Application Results from a Plant

As shown in Figure 20, to further verify the improvement effect of macrosegregation in heavy-rail steel blooms, the solute distribution with different EMS processes was measured by infrared carbon-sulfur analysis. The detailed sampling positions and sizes are shown in Figure 7.

Fig. 20
figure 20

Solute distribution with different EMS processes as measured by infrared carbon-sulfur analysis

The positive centerline segregation degrees of heavy-rail steel blooms along the z direction are 1.215 (without M-EMS or F-EMS), 1.195 (with M-EMS), 1.125 (with F-EMS), and 1.105 (with M-EMS + F-EMS). With the gradual implementation of the EMS process, the negative segregation degrees neighboring the bloom center along the z direction constantly deteriorate. The experimental results are in good agreement with the numerical simulation results in Figure 19(a), which verifies that the developed model is accurate and reliable.

Conclusions

Based on the 3D multiphase solidification model, which couples the turbulent fluid flow, heat transfer, microstructural evolution, and solute transport with back diffusion and electromagnetic field, the microstructural evolution and macrosegregation in heavy-rail steel blooms are investigated.
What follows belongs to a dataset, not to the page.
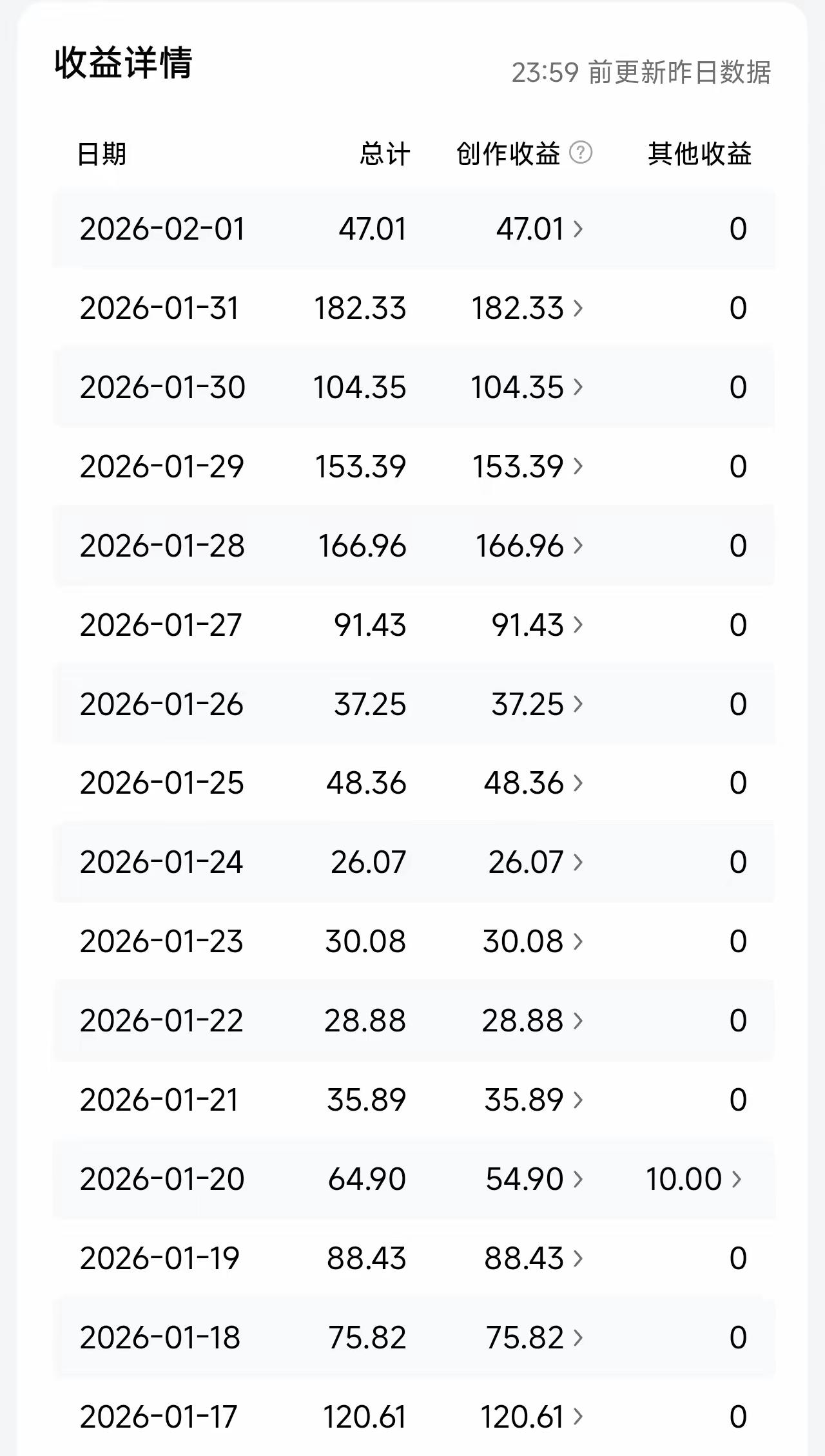
Task: Click the 创作收益 question mark help icon
Action: coord(581,153)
The experimental results with different EMS processes are in good agreement with the numerical simulation results, which proves that the multiphase solidification model is accurate and reliable. The main conclusions are summarized as follows:

  1. (1)

    As the M-EMS current intensity increases, the equiaxed grain rate increases significantly, and the increasing trend of the equiaxed grain density is not obvious when the current intensity exceeds 500 A. With the increase in current intensity, the negative macrosegregation at the edge of blooms is more serious under the effect of the solute washing mechanism. Therefore, an M-EMS current intensity of 500 A provides the best macrosegregation control effect.

  2. (2)

    As the F-EMS current intensity increases from 250 to 400 A, the positive centerline segregation degree along the z direction—13.0 m from the meniscus—decreases from 1.159 to 1.132, and the negative segregation degree neighboring the bloom center decreases from 0.988 to 0.976. However, the results show that a higher current intensity does not necessarily provide a better control effect on macrosegregation. When the F-EMS current intensity is set to 350 A, the positive centerline segregation and neighboring negative macrosegregation are effectively reduced.

  3. (3)

    The change in solute concentration caused by M-EMS could be inherited by the position of F-EMS, which enhances the metallurgical effects of F-EMS. The application of combined EMS could further reduce macrosegregation.

After the application of the combined EMS process, the carbon segregation ratio of the heavy-rail steel bloom center is still higher than 1.10; this approach can be combined with mechanical reduction to effectively overcome macrosegregation. Further work will extend the present 3D multiphase solidification model by considering shell deformation, and the solute transport of the mushy zone under EMS and mechanical reduction will be systematically investigated.